Hawkins v. State
304 Ga. 299
Ga.2018Background
- In Oct. 2012, Morie Brooks was shot and killed after an altercation outside an Atlanta nightclub involving Orlando Lamar Hawkins and others; Brooks was shot in the back while running away.
- Surveillance still photos and eyewitnesses placed Hawkins in the pre-shooting altercation and running to the car used in the drive-by; one witness identified Hawkins by his sleeveless shirt and sleeveless arm seen brandishing a revolver.
- James Rogers, Jr. (driver’s son) cooperated with police and testified; Hawkins allegedly admitted to Rogers’ sister that he shot someone; Hawkins later sent threatening Facebook messages to Rogers, Jr. accusing him of snitching.
- Hawkins was convicted by a jury of malice murder and firearm offenses; sentenced to life plus concurrent firearm terms. He appealed, raising jury-charge errors and a challenge to admission of Facebook screenshots.
- The trial court admitted Facebook screenshots authenticated by Rogers, Jr., and denied Hawkins’ motion in limine; the court also instructed the jury on parties to a crime but did not give an accomplice-corroboration charge sua sponte.
Issues
| Issue | Hawkins' Argument | State's Argument | Held |
|---|---|---|---|
| Jury instruction on parties to a crime | Court should not have charged parties to a crime | Slight evidence supported submission; charge was authorized | Affirmed — substantial evidence supported the parties charge (no error) |
| Failure to give accomplice-corroboration charge sua sponte | Plain error because Rogers Jr. was the accomplice who tied Hawkins to the shooting | Any omission was harmless; abundant independent corroboration existed | No reversible plain error — error did not likely affect outcome |
| Authentication of Facebook screenshots | Screenshots were not properly authenticated | Rogers Jr.’s testimony and distinctive account indicia sufficiently authenticated the messages | Admission was within trial court’s discretion — authentication adequate |
| Late disclosure of Facebook evidence (discovery) | Violated OCGA §17-16-4; prejudiced defense because screenshots provided 4 days before trial | State disclosed substance earlier; no bad faith and no prejudice; evidence was cumulative | No abuse of discretion — exclusion not required; no prejudice shown |
Key Cases Cited
- Jackson v.
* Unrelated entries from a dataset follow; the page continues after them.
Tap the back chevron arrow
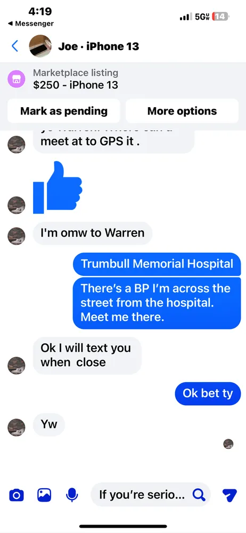This screenshot has width=246, height=533. (14, 46)
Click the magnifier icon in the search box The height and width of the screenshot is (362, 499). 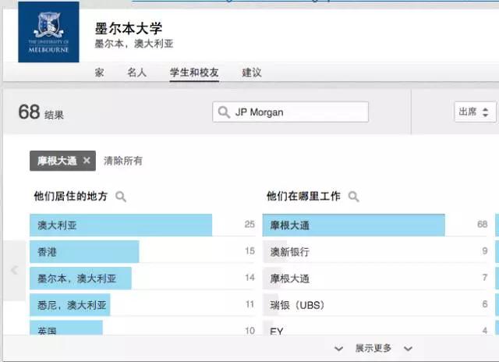coord(225,112)
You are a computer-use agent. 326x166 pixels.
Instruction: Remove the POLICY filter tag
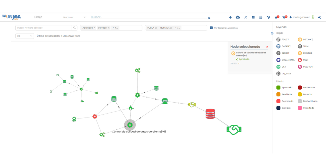[156, 28]
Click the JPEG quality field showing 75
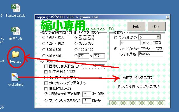The height and width of the screenshot is (112, 179). pos(87,94)
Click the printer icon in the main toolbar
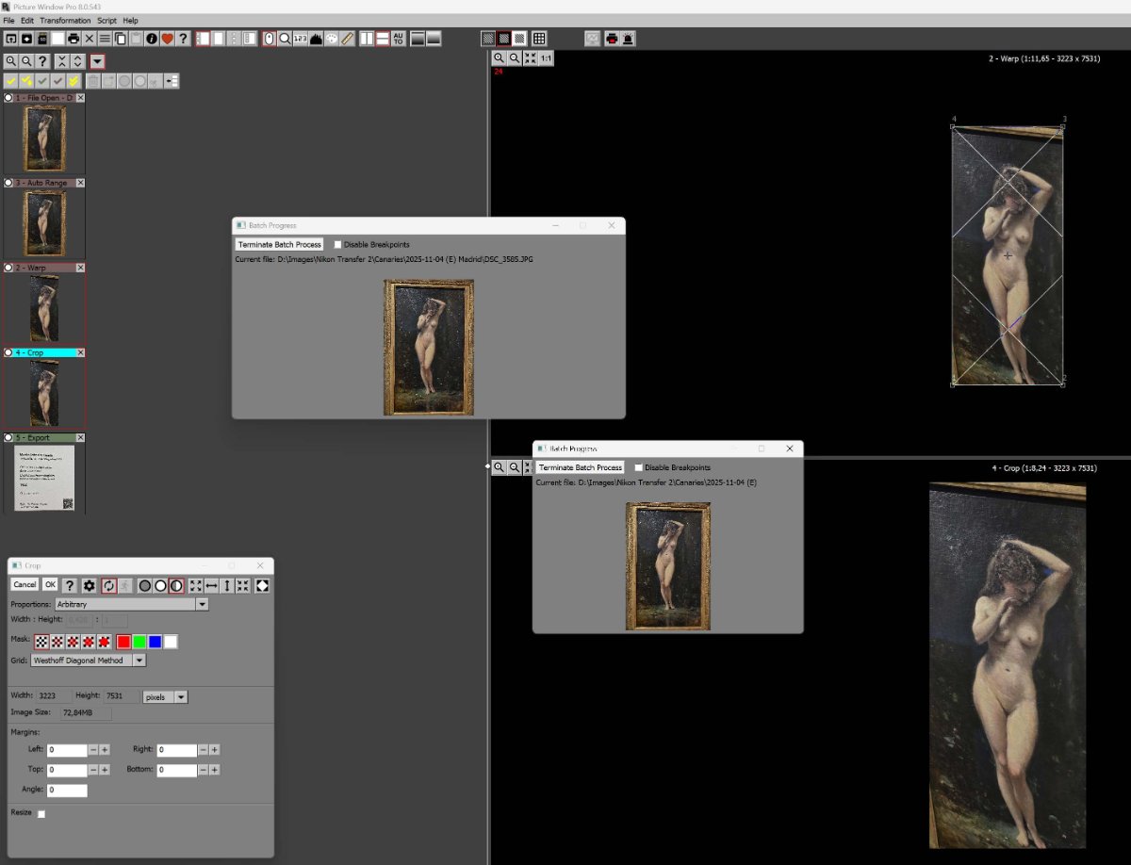 click(x=74, y=39)
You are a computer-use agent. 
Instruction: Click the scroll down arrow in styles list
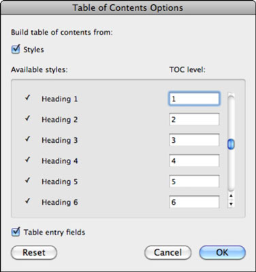coord(231,204)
Virginia, 443 U.S. 307 (standard for sufficiency of the evidence)
- Davis v. State, 269 Ga. 276 (trial instruction authorized by slight evidence)
- Kelly v. State, 290 Ga. 29 (plain-error framework for unobjected-to jury charges)
- Stanbury v. State, 299 Ga. 125 (accomplice-corroboration charge can be plain error where accomplice testimony is bedrock)
- Cotton v. State, 297 Ga. 257 (electronic communications may be authenticated circumstantially)
- Cushenberry v. State, 300 Ga. 190 (remedies for discovery violations; exclusion requires bad faith and prejudice)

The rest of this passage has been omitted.